----- Listed entries
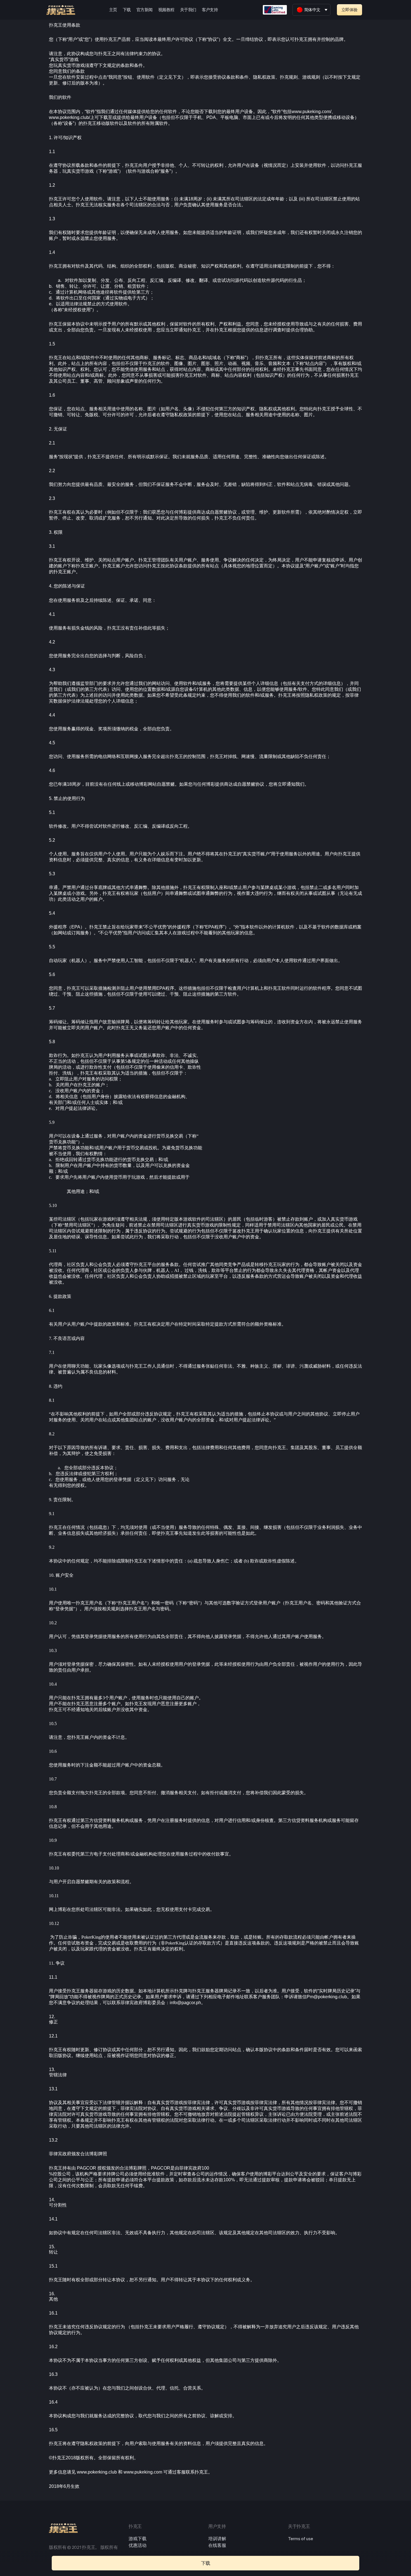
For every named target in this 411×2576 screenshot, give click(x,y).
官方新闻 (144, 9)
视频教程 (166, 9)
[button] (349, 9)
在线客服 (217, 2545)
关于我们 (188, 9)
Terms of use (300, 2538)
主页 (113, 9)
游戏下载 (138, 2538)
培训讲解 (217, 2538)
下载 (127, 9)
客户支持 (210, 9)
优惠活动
----------
Activity: Repeat the entries exactly, without pictures.

Solution to this exercise:
For every named target in this 411×2576 screenshot, give click(x,y).
官方新闻 (144, 9)
视频教程 (166, 9)
[button] (349, 9)
在线客服 (217, 2545)
关于我们 (188, 9)
Terms of use (300, 2538)
主页 (113, 9)
游戏下载 (138, 2538)
培训讲解 (217, 2538)
下载 (127, 9)
客户支持 (210, 9)
优惠活动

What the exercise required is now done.